Biomimetics is the design of engineering solutions guided by biological solutions to similar problems. Support materials in biological systems must be tough, flexible, and light. Engineers define a tough material as one that can absorb energy without fracturing. Flexibility is the ability to deform elastically but able to return to the original shape. Size of in both biological and designed system is often determined by many factors. Density of a material becomes important when size cannot be adjusted but lightness is needed. An analysis of several biological materials in terms of these parameters (Wegst and Ashby, Philosophical Magazine, 84, 2004) shows that selection has conserved a bounding value in the product of these parameters; the square root of all of the ratios of toughness and elasticity lie above the dashed line. Patterns like this lead to new science but, in applications to biomimetics, they can also lead to improved technologies.

Figure 29.39

Biopolymers like collagen have higher toughness and higher elasticity. Biominerals like enamel have lower toughness but provide rigidity. Some organisms support soft tissue by combining biopolymers and biomaterials. Some rely more on biopolymers. Note that this is a logarithm scale not a linear scale. So that the difference in toughness of keratin and bone is roughly 100 and the difference in rigidity of these to materials is nearly that large.

1. Use this graph to pose questions about the fitness of various biological solutions to the problem of capturing, storing, and using free energy. (Remember that engineers define “toughness” as the ability to absorb energy without fracturing.)
2. Refine this representation by identifying an important property of a biomaterial that is missing and explain its importance in terms of free energy acquisition and use.
3. Explain how this data indicates that the properties of biopolymers will lead to a better biomimetic design of the humanoid robot than is imagined in C3PO of Star Wars fame.

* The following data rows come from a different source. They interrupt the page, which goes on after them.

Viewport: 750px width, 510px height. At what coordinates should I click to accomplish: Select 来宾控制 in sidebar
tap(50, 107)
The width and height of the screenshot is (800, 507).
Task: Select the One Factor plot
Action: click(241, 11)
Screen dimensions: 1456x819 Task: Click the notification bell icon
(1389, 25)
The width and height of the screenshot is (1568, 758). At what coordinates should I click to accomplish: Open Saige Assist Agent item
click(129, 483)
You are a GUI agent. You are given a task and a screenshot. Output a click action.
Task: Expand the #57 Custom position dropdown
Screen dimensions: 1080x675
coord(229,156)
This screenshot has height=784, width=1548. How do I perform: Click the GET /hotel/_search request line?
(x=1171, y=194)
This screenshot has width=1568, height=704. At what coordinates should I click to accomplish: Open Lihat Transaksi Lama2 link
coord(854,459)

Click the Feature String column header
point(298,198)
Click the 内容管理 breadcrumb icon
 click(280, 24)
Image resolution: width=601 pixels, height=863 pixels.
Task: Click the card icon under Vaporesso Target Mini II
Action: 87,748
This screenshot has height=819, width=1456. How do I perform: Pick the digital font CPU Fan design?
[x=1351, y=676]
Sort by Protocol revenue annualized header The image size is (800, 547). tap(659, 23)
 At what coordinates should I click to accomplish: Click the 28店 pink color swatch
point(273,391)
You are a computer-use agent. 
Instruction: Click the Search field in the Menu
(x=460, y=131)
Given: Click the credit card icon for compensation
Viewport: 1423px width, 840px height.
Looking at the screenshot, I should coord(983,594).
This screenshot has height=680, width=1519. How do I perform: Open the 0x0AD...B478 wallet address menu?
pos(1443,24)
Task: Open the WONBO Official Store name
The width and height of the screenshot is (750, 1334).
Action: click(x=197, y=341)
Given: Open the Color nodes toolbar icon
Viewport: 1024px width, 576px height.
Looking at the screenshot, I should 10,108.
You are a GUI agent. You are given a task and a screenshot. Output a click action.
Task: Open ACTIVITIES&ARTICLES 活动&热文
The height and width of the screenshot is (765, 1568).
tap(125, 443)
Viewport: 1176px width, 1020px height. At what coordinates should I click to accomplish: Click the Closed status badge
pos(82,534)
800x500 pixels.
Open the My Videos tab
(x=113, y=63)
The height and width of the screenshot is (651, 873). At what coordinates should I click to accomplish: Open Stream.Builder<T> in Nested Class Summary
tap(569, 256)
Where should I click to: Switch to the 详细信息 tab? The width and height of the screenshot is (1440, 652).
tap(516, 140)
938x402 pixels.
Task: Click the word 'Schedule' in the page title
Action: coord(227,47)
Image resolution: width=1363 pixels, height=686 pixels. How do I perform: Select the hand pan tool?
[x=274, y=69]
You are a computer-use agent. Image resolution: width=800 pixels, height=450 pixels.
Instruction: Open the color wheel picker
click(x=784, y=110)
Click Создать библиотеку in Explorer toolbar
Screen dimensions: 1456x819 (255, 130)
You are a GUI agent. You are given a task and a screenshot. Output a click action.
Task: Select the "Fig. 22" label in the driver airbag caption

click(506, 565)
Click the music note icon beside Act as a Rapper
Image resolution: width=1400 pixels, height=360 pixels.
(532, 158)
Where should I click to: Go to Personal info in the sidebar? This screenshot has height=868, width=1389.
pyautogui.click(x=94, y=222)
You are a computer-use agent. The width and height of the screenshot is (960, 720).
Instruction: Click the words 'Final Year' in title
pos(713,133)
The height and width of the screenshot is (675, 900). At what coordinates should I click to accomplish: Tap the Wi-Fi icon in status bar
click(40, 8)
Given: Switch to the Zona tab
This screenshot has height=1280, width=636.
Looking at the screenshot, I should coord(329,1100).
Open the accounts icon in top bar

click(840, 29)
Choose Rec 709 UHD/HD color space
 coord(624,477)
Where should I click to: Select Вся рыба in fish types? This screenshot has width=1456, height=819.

An investigation of the evolution of muscle was made by Steinmetz et al (Nature, 487, 2012), and a sample of data is presented in the following diagram. Below the accepted phylogeny of major groups are rows with families of genes that code for different muscle proteins, including actin and myosin. Shared genes are shown where the cell is darkened. Samples of genes associated with striated and smooth muscle and the Z-disc that terminates the actin-myosin pair are clustered. These are shown in the diagram below, where groups in which muscle cells occur lie within the box whose edges are dashed lines.

Figure 29.40

1. Analyze these data in terms of evidence of common ancestry and evidence of the convergent evolution of the muscle cell.
   
    
   Molecular phylogenetics has provided many insights into the evolution of genes. Because this work is framed by the central organizing principle of evolution it is possible to forget that there are people living today who need evidence that speciation and extinction have occurred throughout Earth’s history.
2. Describe in broad outline a plan using molecular databases for either protein or DNA sequences that you could help those who are in need of evidence construct it.